Two characters are faced with a choice between self-preservation and self-sacrifice — or, more fundamentally still, between good and evil. One of them takes the former path, the other the latter. Both must then deal with the consequences of their respective decisions. Boiled down to its essence, it’s a tale simple enough to be a parable or a fable, but it’s also the basis for Larisa Shepitko’s powerful, thought-provoking 1977 film The Ascent.
The characters in question are Sotnikov (Boris Plotnikov) and Rybak (Vladimir Gostyukhin), members of a group of Soviet partisans battling the Germans in World War II. While out obtaining food, the two men are fired upon by a small band of Germans, and the already ill Sotnikov is wounded. They manage to make their way to a nearby farmhouse, but it’s not long before they’re tracked down and apprehended along with Demchika (Lyudmila Polyakova), the owner of the house and the mother of three young children who are left alone there as a result.
(Major spoilers ahead)
After their capture, the men are interrogated by a police inspector named Portnov (Anatoly Solonitsyn), a Russian working for the Germans, in connection with the shooting of a German soldier. He wants them to give him information about the partisans. Sotnikov demands that he release Demchika but refuses to reveal anything, even after being branded with a hot iron; Rybak, on the other hand, talks quite freely (if not entirely honestly), though he expresses disgust when offered the opportunity to join the police and “serve Greater Germany.” As more people are arrested (including a young Jewish girl being questioned about who hid her), Sotnikov decides to take responsibility for the shooting in hopes of saving the others — to no avail.
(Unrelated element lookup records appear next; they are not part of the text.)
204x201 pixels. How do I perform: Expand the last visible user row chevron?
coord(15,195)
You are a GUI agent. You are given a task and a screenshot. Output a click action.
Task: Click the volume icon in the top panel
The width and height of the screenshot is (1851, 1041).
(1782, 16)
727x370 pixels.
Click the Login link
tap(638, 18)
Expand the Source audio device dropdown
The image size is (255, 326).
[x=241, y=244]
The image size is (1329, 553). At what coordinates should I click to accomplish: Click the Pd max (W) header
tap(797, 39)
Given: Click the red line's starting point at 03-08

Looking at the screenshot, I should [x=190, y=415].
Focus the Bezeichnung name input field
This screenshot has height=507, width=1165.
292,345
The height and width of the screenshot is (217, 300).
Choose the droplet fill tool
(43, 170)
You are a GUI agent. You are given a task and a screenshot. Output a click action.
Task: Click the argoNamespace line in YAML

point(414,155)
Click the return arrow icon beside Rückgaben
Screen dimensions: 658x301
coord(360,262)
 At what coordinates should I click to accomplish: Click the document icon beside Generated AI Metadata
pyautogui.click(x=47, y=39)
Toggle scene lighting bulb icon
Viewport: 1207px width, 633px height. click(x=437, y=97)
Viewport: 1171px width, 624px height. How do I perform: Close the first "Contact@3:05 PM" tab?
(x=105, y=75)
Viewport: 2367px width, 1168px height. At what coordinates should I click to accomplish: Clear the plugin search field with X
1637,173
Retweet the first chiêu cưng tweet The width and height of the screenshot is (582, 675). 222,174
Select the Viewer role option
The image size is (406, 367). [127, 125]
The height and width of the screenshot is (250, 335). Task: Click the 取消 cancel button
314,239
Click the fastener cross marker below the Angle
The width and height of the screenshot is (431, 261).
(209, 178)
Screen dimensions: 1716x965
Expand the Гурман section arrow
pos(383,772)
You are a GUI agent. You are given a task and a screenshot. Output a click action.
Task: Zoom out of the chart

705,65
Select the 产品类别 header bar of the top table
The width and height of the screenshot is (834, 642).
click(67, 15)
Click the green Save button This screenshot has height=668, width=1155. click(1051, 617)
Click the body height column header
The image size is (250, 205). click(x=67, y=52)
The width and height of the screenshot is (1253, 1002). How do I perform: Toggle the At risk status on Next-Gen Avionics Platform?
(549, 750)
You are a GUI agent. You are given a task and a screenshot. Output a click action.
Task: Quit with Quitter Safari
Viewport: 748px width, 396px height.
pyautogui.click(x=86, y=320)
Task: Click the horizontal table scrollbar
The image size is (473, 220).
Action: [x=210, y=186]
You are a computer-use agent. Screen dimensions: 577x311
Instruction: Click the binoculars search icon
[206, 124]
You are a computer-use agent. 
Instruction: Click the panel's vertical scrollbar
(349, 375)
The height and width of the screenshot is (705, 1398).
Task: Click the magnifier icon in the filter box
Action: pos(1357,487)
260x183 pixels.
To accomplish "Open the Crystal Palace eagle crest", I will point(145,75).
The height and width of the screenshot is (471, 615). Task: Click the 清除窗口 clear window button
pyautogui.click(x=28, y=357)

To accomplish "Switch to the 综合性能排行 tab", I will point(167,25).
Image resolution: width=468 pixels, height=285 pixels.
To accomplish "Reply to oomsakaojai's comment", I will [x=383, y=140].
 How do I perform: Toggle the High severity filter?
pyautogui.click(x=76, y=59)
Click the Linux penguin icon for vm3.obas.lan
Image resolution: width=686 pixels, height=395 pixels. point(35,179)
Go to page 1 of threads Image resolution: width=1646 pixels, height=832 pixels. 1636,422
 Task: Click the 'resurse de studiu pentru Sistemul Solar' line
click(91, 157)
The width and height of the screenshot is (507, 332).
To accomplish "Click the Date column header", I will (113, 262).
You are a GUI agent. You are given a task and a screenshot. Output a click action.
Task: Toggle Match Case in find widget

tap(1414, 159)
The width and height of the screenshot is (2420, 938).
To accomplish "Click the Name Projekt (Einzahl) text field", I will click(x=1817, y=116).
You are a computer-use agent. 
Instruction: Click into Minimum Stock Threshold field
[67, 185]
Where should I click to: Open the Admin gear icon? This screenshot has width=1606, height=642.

Only Rybak, who changes his mind in a panic and accepts a job with the police, is saved from hanging, but there’s a heavy price to pay for protecting his own skin.
Of course, watching the film, we all like to think that we would make the same decision as Sotnikov, that we would be willing to give up our lives, if need be, rather than betraying others — but we worry that we would be more like Rybak. It’s so easy to rationalize the selfish decision, as he does (insisting that he and Sotnikov need to survive and fight, claiming that everyone already knows the information he’s revealed, blaming Sotnikov for getting them into this mess), just as it’s easy for him to condemn an older man (Sergei Yakovlev) for aiding the Germans under threat before he finds himself in a similar position.
Then there’s the fear factor. Everyone in this world seems constantly on edge, and with good reason. At any given moment, they could find themselves in a life or death situation, as illustrated with Demchika and with Rybak’s girlfriend, whose family’s house he finds burned to the ground. (“Maybe they had time to get out,” Sotnikov suggests while Rybak gazes at the laundry still hanging on the clothesline.) It’s no surprise that they sometimes snap under pressure, acting in ways that they never would under normal circumstances. (Portnov says as much when he threatens Sotnikov with torture: “You’ll discover something in yourself that — that you’d never imagine. Where will your perseverance go? And that fanatic glitter in your eyes? It’ll all be taken over by fear.” No doubt he’s speaking from personal experience.) The same Rybak who heroically carries an injured Sotnikov through the snowy woods is screaming, “Don’t shoot!” a few minutes later when he’s staring down the barrel of a machine gun, thereby exposing himself and his comrade.
We must wonder, too, if we would accept certain death as bravely as Sotnikov does. Early on, after he gets shot and appears to be on the verge of slipping away, he says, “The main thing is to get used to the thought: Is this to be the end?” By the time death really comes for him, he has gotten used to it. The knowledge that he can die with a clear conscience (though he does ask Demchika’s forgiveness for inadvertently dragging her into this) seems to bring him a kind of beatific level of inner peace, to the point where he almost glows. He becomes a Christlike figure, in sharp contrast to the all-too-human — and, perhaps, more relatable — Rybak. The other victims don’t all go quite as quietly, but it’s clear that whatever horrors death holds, it may well be preferable to the horrors of living with guilt and shame — a fact that Rybak quickly discovers.
The Ascent is a story of selflessness and selfishness, of courage and fear, of right and wrong, of good and evil, and none of that is as simple as it may appear at first glance.